* What is being asked:
Restate all the data word for word, leaving nothing out.

* Dataset entries:
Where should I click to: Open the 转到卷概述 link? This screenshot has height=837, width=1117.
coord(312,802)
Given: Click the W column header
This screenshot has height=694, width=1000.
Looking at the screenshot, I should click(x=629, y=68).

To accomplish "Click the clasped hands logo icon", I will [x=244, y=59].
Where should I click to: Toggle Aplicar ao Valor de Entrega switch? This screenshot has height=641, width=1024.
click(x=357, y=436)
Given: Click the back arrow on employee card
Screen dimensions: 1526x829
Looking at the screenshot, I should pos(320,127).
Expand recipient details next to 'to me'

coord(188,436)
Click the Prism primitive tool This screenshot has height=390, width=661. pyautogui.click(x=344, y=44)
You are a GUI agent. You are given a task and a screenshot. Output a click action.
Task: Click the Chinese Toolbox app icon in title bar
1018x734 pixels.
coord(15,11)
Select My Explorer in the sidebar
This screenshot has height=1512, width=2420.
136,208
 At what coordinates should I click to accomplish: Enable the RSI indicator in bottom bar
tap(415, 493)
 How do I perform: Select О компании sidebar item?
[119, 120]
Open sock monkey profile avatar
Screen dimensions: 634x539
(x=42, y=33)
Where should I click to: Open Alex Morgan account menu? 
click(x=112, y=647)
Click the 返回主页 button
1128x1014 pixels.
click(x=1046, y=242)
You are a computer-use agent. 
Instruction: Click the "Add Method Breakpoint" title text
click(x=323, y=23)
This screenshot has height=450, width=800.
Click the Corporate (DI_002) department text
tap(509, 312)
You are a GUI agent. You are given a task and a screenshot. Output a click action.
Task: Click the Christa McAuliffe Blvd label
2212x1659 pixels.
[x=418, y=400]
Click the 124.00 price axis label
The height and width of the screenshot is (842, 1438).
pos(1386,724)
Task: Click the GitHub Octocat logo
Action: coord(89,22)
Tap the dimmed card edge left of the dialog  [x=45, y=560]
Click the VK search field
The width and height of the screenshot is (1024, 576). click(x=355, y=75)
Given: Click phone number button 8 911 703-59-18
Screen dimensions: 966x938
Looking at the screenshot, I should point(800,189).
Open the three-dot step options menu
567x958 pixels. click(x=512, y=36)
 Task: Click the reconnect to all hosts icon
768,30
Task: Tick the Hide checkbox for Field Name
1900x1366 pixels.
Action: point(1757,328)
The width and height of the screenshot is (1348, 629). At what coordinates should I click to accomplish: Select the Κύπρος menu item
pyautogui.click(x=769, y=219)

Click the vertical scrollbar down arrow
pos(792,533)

* Your solution:
Where should I click to: Open the 转到卷概述 link? This screenshot has height=837, width=1117.
coord(312,802)
Given: Click the W column header
This screenshot has height=694, width=1000.
Looking at the screenshot, I should click(x=629, y=68).

To accomplish "Click the clasped hands logo icon", I will [x=244, y=59].
Where should I click to: Toggle Aplicar ao Valor de Entrega switch? This screenshot has height=641, width=1024.
click(x=357, y=436)
Given: Click the back arrow on employee card
Screen dimensions: 1526x829
Looking at the screenshot, I should pos(320,127).
Expand recipient details next to 'to me'

coord(188,436)
Click the Prism primitive tool This screenshot has height=390, width=661. pyautogui.click(x=344, y=44)
You are a GUI agent. You are given a task and a screenshot. Output a click action.
Task: Click the Chinese Toolbox app icon in title bar
1018x734 pixels.
coord(15,11)
Select My Explorer in the sidebar
This screenshot has height=1512, width=2420.
136,208
 At what coordinates should I click to accomplish: Enable the RSI indicator in bottom bar
tap(415, 493)
 How do I perform: Select О компании sidebar item?
[119, 120]
Open sock monkey profile avatar
Screen dimensions: 634x539
(x=42, y=33)
Where should I click to: Open Alex Morgan account menu? 
click(x=112, y=647)
Click the 返回主页 button
1128x1014 pixels.
click(x=1046, y=242)
You are a computer-use agent. 
Instruction: Click the "Add Method Breakpoint" title text
click(x=323, y=23)
This screenshot has height=450, width=800.
Click the Corporate (DI_002) department text
tap(509, 312)
You are a GUI agent. You are given a task and a screenshot. Output a click action.
Task: Click the Christa McAuliffe Blvd label
2212x1659 pixels.
[x=418, y=400]
Click the 124.00 price axis label
The height and width of the screenshot is (842, 1438).
pos(1386,724)
Task: Click the GitHub Octocat logo
Action: coord(89,22)
Tap the dimmed card edge left of the dialog  [x=45, y=560]
Click the VK search field
The width and height of the screenshot is (1024, 576). click(x=355, y=75)
Given: Click phone number button 8 911 703-59-18
Screen dimensions: 966x938
Looking at the screenshot, I should point(800,189).
Open the three-dot step options menu
567x958 pixels. click(x=512, y=36)
 Task: Click the reconnect to all hosts icon
768,30
Task: Tick the Hide checkbox for Field Name
1900x1366 pixels.
Action: point(1757,328)
The width and height of the screenshot is (1348, 629). At what coordinates should I click to accomplish: Select the Κύπρος menu item
pyautogui.click(x=769, y=219)

Click the vertical scrollbar down arrow
pos(792,533)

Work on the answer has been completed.